Incrível como a gente esquece de olhar o próprio quintal e dá mais valor pra grama do vizinho, né?! Incrível como a gente esquece de registrar as belezas de todo dia… Fazendo um retrospecto aqui no Viajão, me dei conta de que falei muito, muito, muito pouco sobre a cidade em que passei mais tempo na vida (depois da cidade natal Curitiba).

Falei aqui sobre a Praça da Espanha de Sevilha, o lugar mais arrebatador da cidade, sobre a Feria de Abril que torna a cidade famosa, e sobre uma peculiar dançarina de Flamenco, mas esqueci de contar todo o resto. Não foi por falta de admirar não, “Sevilla”, “Sebilla”, “Se vive”, “Se linda!”  – é linda de ponta a ponta e eu já sabia disso antes mesmo de ir pra lá. Acho que foi por preguiça de tentar encontrar explicação pra todas aquelas sensações que não escrevi antes.

Uma vez lá, eu me encantava a cada dia, me sentia privilegiada cada vez que passava pedalando e vendo o pôr do sol en la Puente de la Barqueta.
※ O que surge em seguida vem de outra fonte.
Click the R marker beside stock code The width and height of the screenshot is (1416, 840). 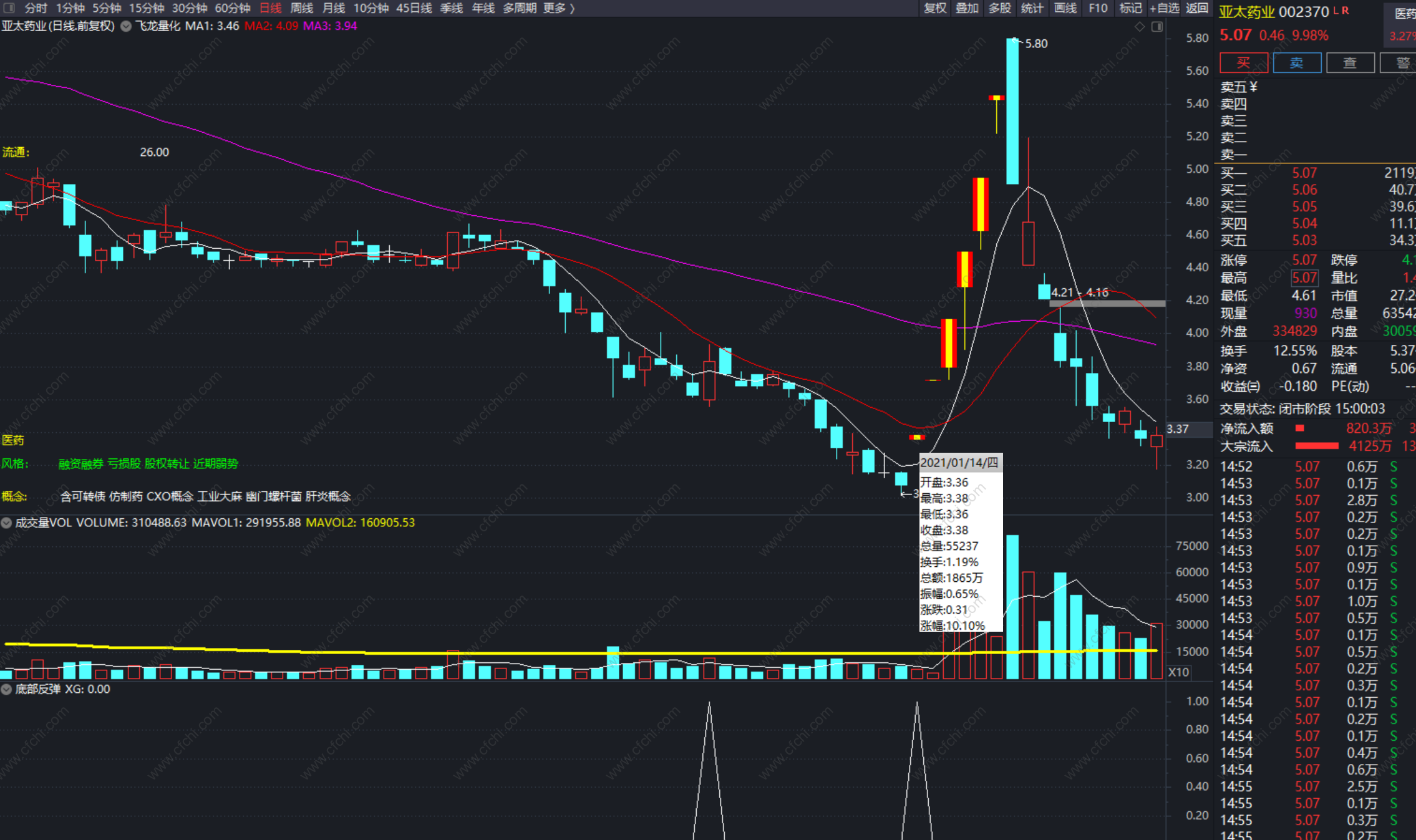point(1346,10)

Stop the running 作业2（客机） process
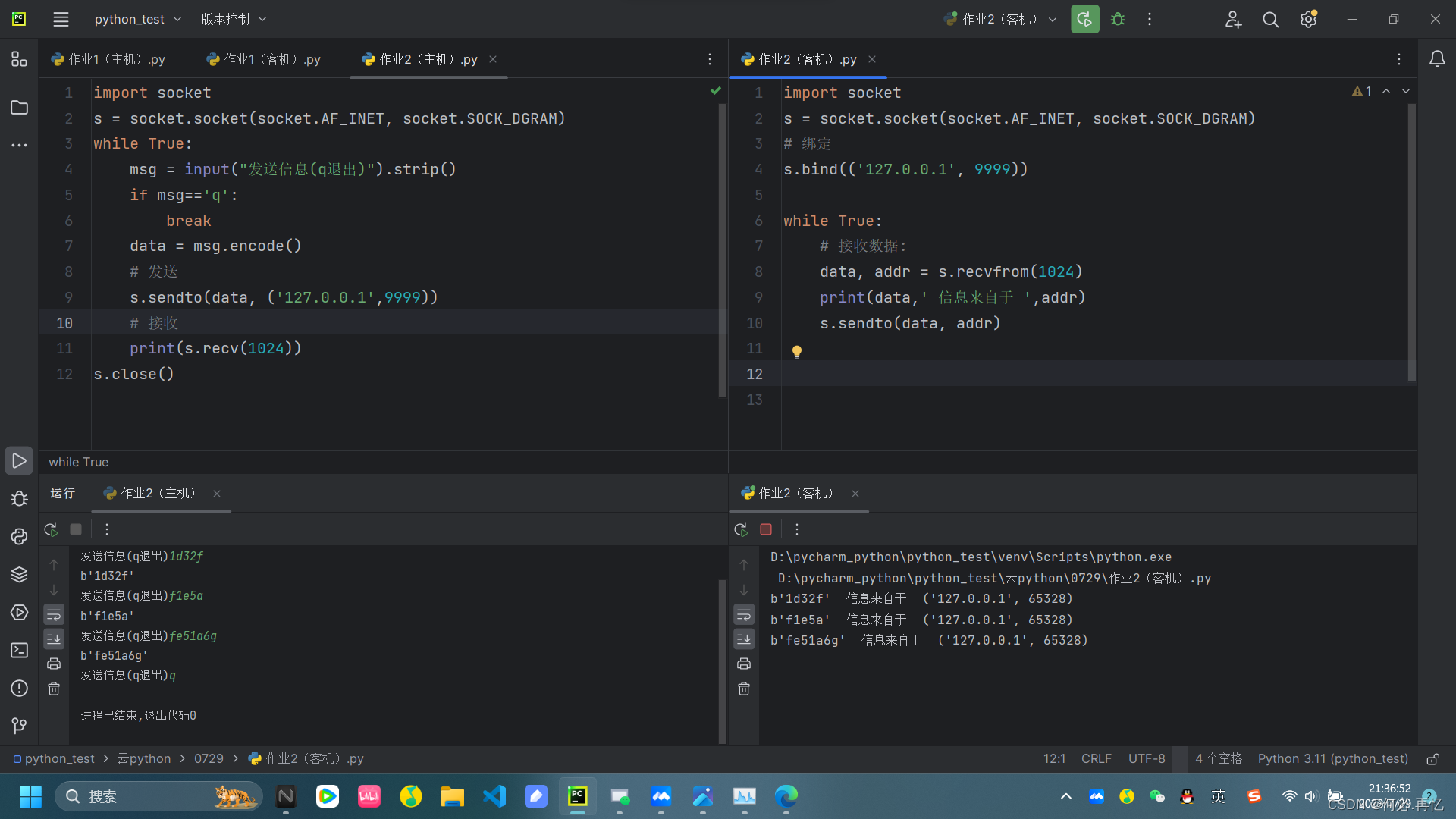point(766,529)
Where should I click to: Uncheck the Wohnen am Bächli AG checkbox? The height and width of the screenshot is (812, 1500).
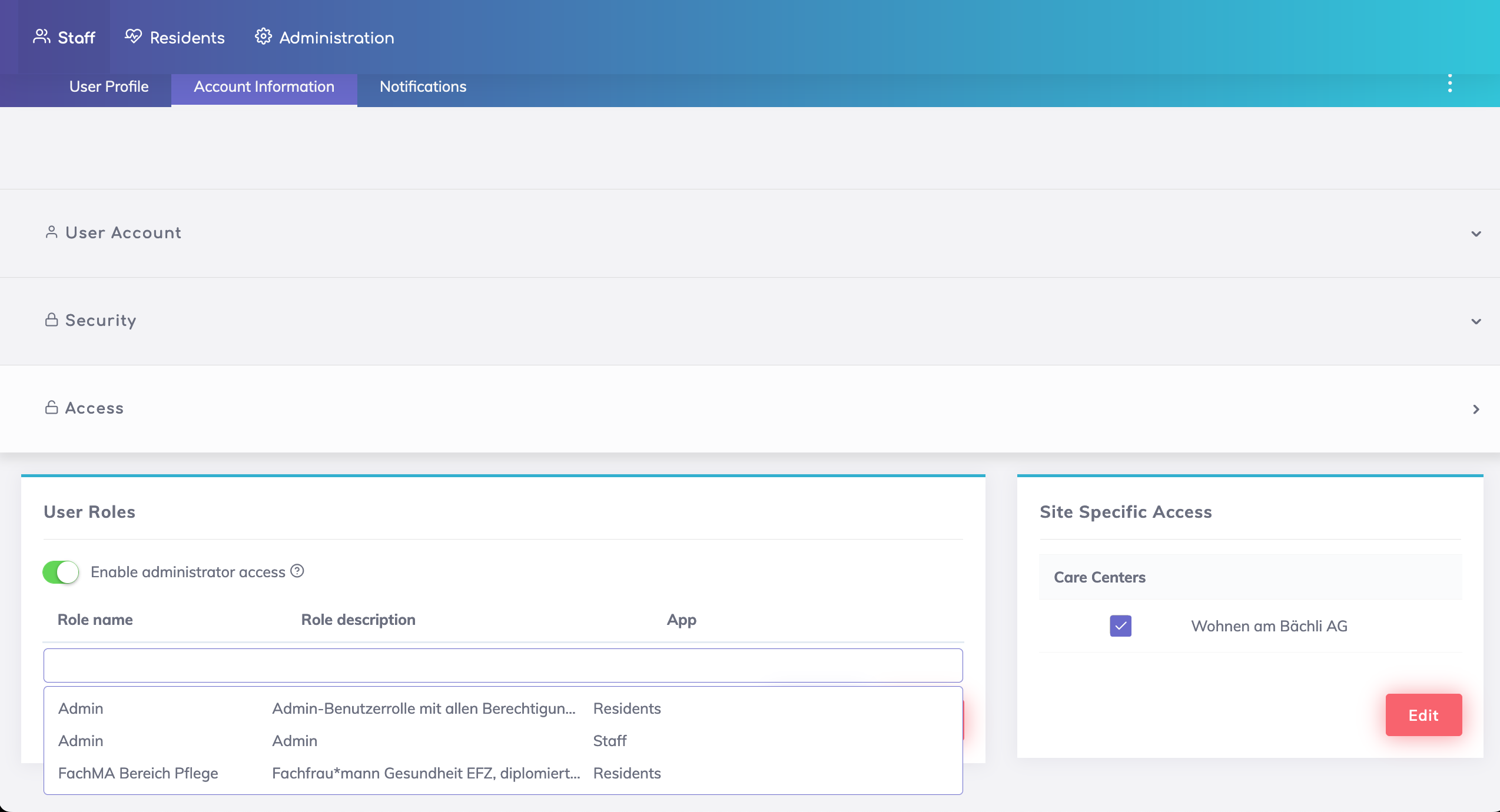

E durante os seis meses, não deixei de registrar cada detalhe, cada sacada, lençois voando no terraço e cada rua de passagem… teve até uma vez que resolvi filmar toda a caminhada até em casa (e deixar tonto qualquer um que tentou assistir o vídeo depois).

As ruas não turísticas, apenas calles espanholas, com suas mesinhas pra fora, gente “de tapas”, falando alto pela madrugada, improvisando um flamenco a cada esquina, ruas de pedra, cheiro de pedra molhada pelas mangueiras e perros andaluzes vagando… corredores de vento encanado e chafarizes saindo da calçada pra refrescar o sol de 40 graus e a pedalada de cada dia a caminho da universidade.

O mais interessante de morar em outro lugar – e não só fazer turismo nele – é justamente adquirir hábitos, repetir trajetos, inventar uma vida nova, visitar supermercados, se perder e mais tarde se reconhecer, não compreender e mais tarde se sentir local, criar rotina (essa mesma que a gente vive maldizendo quando está por aqui).

 

Nova vizinhança, novas rotinas, novos trajetos… foi esse espírito, que estou revivendo agora ao sair de casa oficialmente, que me lembrou dessa sensação deliciosa de sentir que no mundo, no fundo, se está sempre em queda livre, sem raízes, e de repente se sente em casa, criando novas famílias e raízes novas… até se jogar de novo…

Mas voltando a Linda Sevilla, o primeiro mês lá tinha essa cara, de estranhamento, de frio que não combinava com o lugar, de solidão idiomática…

Mas passados seis meses a sensação era de sangue latino pra sempre nas veias, calor insuportável, cheiro de cebola y jamón misturados no ar, tinto verano e madrugadas quentes… Se dizem que a “Espanha marca”, Sevilla carrega o que há de mais folclórico da cultura espanhola, e marca com ferro quente!

Aos fins de semana eu gostava de esquecer que estava morando lá e ia turistar mesmo! Tantos lugares lindos perto do nosso quintal, gringos com seus protetores vinham de todo canto para ver.

A Praça da Espanha que já foi cenário de cinema, a Casa de Hercules também já… as muralhas do bairro em que eu morava Macarena, que lembravam tempos de império romano. Puente aqui, puente ali, puente acolá e o belíssimo caminho com vista para o bairro de Triana de um lado e Torre del Oro de outro.

Sem contar a Catedral e sua linda torre Giralda. A segunda maior igreja gótica do mundo (apesar de ser bem uma mistura de antiga mesquita com templo católico),  terceiro maior templo do mundo, só perde pra São Pedro no Vaticano e Saint Paul de Londres. É lá que está/foi sepultado o famoso Cristóvão Colombo, aquele que, você sabe desde a escola, descobriu a América!

Bom, continuo amando Sevilla e tenho momentos de nostálgia até hoje, ela continua linda e ganha novos atrativos que me fazem querer voltar, como a grandiosa obra contemporânea Metropol Parasol:

Mas acho que o que mais gosto é daquela sensação, de cão andaluz sem destino, as vezes desejando ser aquela espanhola de cabelos soltos, sem compromissos, sem plano dentário, mas que é capaz de bater no peito e cantar chorado o flamenco mais profundo do universo, e depois sentar-se e comer mais uma azeitona… as vezes fingia ser um “hippie da alameda” – o que não deixa de ser uma mistura desses dois ultimos perfis.

A única dica desse post pode ser traduzida como: valorize (agradeça, tire foto, filme) cada canto da cidade em que for morar por um tempo, você pode passar por aquele muro todo dia, mas quando não estiver mais lá ele pode ser tudo o que você quer ver!